A Garrison Composi-tight original long-tine separating ring and wooden or plastic wedges. This type of ring does not collapse into the matrix band if the tines are placed on the other side of the wedge. The technique is shown here.
Do only one contact at a time.
The matrix band must be in intimate contact with the neighbouring tooth. Burnishing helps contour the band to the correct shape and stretches the foil so that it is closer to the neighbouring tooth. A ball-burnisher works best for this, although you can also use the OVC Contact Instrument. If an open contact is unintentionally created, it is because the band was not near the neighbouring tooth. Matrix bands often pull away from the neighbouring tooth and it is impossible to see if this has happened. Therefore, the matrix band must be held or tacked into the correct position using either flowable composite resin or regular composite. The OVC Contact Instrument is perfect for this.
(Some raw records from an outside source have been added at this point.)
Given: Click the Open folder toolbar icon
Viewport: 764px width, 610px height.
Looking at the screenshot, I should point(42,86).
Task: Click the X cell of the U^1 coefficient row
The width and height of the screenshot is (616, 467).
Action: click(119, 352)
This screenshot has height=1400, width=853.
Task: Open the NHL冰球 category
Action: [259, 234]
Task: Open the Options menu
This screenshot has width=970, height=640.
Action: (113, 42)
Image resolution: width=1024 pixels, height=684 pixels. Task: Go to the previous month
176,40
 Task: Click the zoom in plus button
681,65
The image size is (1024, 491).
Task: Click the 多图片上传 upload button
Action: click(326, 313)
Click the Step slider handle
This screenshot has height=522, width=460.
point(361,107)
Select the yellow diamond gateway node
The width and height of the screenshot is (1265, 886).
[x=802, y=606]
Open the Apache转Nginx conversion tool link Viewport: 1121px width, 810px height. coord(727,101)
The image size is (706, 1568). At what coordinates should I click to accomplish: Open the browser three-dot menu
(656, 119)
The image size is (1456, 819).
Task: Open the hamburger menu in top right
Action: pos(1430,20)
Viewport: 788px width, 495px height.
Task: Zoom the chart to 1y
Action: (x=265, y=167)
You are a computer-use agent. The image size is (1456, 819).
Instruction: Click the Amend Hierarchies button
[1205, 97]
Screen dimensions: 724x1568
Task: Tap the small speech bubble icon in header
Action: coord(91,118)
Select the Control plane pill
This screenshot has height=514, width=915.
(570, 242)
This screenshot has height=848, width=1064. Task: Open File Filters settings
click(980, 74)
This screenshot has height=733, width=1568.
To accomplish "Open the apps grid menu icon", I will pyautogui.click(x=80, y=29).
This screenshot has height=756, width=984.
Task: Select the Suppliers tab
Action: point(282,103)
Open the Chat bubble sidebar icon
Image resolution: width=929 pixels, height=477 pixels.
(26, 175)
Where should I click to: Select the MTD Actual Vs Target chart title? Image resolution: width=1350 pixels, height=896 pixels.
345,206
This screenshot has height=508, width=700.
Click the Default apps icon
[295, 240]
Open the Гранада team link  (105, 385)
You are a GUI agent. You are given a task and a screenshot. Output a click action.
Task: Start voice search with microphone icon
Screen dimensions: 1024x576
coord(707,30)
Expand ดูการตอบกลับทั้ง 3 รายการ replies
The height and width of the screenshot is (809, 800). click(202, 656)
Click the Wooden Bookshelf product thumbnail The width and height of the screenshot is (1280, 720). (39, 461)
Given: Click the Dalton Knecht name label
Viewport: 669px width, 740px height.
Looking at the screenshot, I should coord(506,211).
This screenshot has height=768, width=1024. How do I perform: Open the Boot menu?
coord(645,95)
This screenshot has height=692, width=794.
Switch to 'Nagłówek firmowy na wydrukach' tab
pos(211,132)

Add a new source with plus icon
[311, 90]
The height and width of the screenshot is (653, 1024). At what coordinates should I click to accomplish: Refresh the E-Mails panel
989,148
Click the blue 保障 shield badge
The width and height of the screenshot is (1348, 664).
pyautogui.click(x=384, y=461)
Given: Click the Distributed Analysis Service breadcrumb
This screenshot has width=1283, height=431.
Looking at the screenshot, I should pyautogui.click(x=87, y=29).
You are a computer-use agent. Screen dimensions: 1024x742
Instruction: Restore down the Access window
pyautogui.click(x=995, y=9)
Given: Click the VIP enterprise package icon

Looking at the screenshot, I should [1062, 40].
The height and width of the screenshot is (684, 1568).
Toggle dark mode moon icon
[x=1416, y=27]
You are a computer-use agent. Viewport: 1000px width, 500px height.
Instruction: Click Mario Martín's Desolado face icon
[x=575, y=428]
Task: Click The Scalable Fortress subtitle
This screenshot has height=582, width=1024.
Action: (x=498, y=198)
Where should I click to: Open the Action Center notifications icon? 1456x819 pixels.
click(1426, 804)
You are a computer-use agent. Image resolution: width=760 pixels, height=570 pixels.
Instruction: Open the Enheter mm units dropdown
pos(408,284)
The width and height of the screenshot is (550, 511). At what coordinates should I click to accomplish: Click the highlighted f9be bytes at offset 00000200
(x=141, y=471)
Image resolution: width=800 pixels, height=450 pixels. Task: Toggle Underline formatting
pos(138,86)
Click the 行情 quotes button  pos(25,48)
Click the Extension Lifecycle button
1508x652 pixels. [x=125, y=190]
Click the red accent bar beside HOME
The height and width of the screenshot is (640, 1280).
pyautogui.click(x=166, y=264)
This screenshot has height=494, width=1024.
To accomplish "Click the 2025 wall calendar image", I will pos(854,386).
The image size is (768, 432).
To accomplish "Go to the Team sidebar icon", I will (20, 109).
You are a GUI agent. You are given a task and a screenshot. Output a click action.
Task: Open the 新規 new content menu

The OVC McDonald Matrix Bands are formed and sized for each OVC. Sometimes they need a little extra flare around the top so that they can touch both mesial and distal contacts. This can also be an issue when you are trying to close a larger inter-proximal gap.
Techniques to help in this situation are:
Cutting one of the top “straps” that go into the orange toggle releases the tension around the top half of the band. The lower strap is the one that tightens around the neck of the tooth and must be retained.
Cutting a dart in the lingual side of the band as shown below:
Loosening the band slightly can help, but it may have the downside of creating a slight ledge, so this is not a favoured option by some clinicians.
If you do unintentionally create an open contact, here are guidelines on how to quickly fix the problem.
In most cases, deep cavity defects are cured in layers using standard procedures before the OVC is placed. Contraction issues are small since the C-factor is only 1. These are even further reduced by spot-curing the centre of the OVC first. By spot-curing the centre, any shrinkage can draw additional material from the surrounding uncured composite, while pulling the crown towards the tooth. This reduces internal stresses. The final cure should only be curing the periphery of the OVC and not the centre.
Spot-curing the core of the uncured composite stabilises the crown in the vertical dimension, allowing you to trim the uncured composite from the peripheral surfaces easier. This reduces the finishing time.
You only need to cure long enough to stabilise the OVC and the time will depend on the power of your curing light. Too much curing will make it hard to trim the periphery of the OVC.
You can also build up one or more cusps by hand and once this is done, you can usually get the band on. Once the band is one and stable, the process is the same. Note than deep areas need building up and curing before placing the OVC. If you don’t do this, you risk having uncured composite beneath the OVC.
These types of cases should only be attempted after you have become proficient with the procedure.
Not necessarily. If the interfaces are left untidy and not polished properly when the OVC is placed, there is a possibility of staining in the future. If this does happen, the crown can be easily polished at a recall visit.